**Activity**
Could each entry below be printed again exactly as given?
*** Recorded data
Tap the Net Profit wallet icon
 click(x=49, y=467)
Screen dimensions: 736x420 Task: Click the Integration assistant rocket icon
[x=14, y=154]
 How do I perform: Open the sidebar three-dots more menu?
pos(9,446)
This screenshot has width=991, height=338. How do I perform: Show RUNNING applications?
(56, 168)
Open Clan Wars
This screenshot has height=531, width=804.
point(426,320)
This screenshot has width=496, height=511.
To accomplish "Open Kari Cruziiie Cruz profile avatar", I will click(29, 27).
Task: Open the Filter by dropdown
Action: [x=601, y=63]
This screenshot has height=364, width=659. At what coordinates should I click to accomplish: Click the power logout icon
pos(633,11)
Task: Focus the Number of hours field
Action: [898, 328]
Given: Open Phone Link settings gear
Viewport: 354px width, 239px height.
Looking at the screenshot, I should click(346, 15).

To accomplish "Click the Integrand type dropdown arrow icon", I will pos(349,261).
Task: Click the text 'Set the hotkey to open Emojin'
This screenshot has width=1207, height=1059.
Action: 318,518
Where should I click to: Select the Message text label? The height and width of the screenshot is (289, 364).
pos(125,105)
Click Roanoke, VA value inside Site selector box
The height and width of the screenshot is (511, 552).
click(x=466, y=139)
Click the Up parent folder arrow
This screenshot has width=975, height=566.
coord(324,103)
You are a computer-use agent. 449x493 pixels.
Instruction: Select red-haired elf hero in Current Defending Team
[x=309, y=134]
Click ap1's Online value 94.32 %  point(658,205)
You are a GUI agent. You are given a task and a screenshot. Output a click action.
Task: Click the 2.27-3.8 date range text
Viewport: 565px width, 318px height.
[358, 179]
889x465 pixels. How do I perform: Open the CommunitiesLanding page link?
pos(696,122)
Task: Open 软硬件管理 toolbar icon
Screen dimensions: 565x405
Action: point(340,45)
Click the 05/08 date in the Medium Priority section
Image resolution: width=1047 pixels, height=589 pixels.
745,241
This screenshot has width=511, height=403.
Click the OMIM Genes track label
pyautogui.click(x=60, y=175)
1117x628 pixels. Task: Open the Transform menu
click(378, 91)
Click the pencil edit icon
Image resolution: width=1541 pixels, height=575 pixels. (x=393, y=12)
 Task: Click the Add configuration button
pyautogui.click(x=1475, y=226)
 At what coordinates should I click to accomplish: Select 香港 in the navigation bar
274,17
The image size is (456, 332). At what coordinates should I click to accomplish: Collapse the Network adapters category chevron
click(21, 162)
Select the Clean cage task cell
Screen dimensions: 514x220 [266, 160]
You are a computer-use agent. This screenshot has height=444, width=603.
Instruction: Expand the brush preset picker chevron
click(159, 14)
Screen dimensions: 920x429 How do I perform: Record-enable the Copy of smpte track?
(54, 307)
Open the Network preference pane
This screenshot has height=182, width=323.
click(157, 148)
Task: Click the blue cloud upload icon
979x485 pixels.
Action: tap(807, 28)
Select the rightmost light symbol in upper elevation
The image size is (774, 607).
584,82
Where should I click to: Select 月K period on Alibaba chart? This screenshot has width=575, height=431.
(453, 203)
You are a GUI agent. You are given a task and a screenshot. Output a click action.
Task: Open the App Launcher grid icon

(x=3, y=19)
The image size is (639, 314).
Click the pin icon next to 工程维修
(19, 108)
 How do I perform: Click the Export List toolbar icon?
******
**Answer to the problem**
Tap the Net Profit wallet icon
 click(x=49, y=467)
Screen dimensions: 736x420 Task: Click the Integration assistant rocket icon
[x=14, y=154]
 How do I perform: Open the sidebar three-dots more menu?
pos(9,446)
This screenshot has width=991, height=338. How do I perform: Show RUNNING applications?
(56, 168)
Open Clan Wars
This screenshot has height=531, width=804.
point(426,320)
This screenshot has width=496, height=511.
To accomplish "Open Kari Cruziiie Cruz profile avatar", I will click(29, 27).
Task: Open the Filter by dropdown
Action: [x=601, y=63]
This screenshot has height=364, width=659. At what coordinates should I click to accomplish: Click the power logout icon
pos(633,11)
Task: Focus the Number of hours field
Action: [898, 328]
Given: Open Phone Link settings gear
Viewport: 354px width, 239px height.
Looking at the screenshot, I should click(346, 15).

To accomplish "Click the Integrand type dropdown arrow icon", I will pos(349,261).
Task: Click the text 'Set the hotkey to open Emojin'
This screenshot has width=1207, height=1059.
Action: 318,518
Where should I click to: Select the Message text label? The height and width of the screenshot is (289, 364).
pos(125,105)
Click Roanoke, VA value inside Site selector box
The height and width of the screenshot is (511, 552).
click(x=466, y=139)
Click the Up parent folder arrow
This screenshot has width=975, height=566.
coord(324,103)
You are a computer-use agent. 449x493 pixels.
Instruction: Select red-haired elf hero in Current Defending Team
[x=309, y=134]
Click ap1's Online value 94.32 %  point(658,205)
You are a GUI agent. You are given a task and a screenshot. Output a click action.
Task: Click the 2.27-3.8 date range text
Viewport: 565px width, 318px height.
[358, 179]
889x465 pixels. How do I perform: Open the CommunitiesLanding page link?
pos(696,122)
Task: Open 软硬件管理 toolbar icon
Screen dimensions: 565x405
Action: point(340,45)
Click the 05/08 date in the Medium Priority section
Image resolution: width=1047 pixels, height=589 pixels.
745,241
This screenshot has width=511, height=403.
Click the OMIM Genes track label
pyautogui.click(x=60, y=175)
1117x628 pixels. Task: Open the Transform menu
click(378, 91)
Click the pencil edit icon
Image resolution: width=1541 pixels, height=575 pixels. (x=393, y=12)
 Task: Click the Add configuration button
pyautogui.click(x=1475, y=226)
 At what coordinates should I click to accomplish: Select 香港 in the navigation bar
274,17
The image size is (456, 332). At what coordinates should I click to accomplish: Collapse the Network adapters category chevron
click(21, 162)
Select the Clean cage task cell
Screen dimensions: 514x220 [266, 160]
You are a computer-use agent. This screenshot has height=444, width=603.
Instruction: Expand the brush preset picker chevron
click(159, 14)
Screen dimensions: 920x429 How do I perform: Record-enable the Copy of smpte track?
(54, 307)
Open the Network preference pane
This screenshot has height=182, width=323.
click(157, 148)
Task: Click the blue cloud upload icon
979x485 pixels.
Action: tap(807, 28)
Select the rightmost light symbol in upper elevation
The image size is (774, 607).
584,82
Where should I click to: Select 月K period on Alibaba chart? This screenshot has width=575, height=431.
(453, 203)
You are a GUI agent. You are given a task and a screenshot. Output a click action.
Task: Open the App Launcher grid icon

(x=3, y=19)
The image size is (639, 314).
Click the pin icon next to 工程维修
(19, 108)
 How do I perform: Click the Export List toolbar icon?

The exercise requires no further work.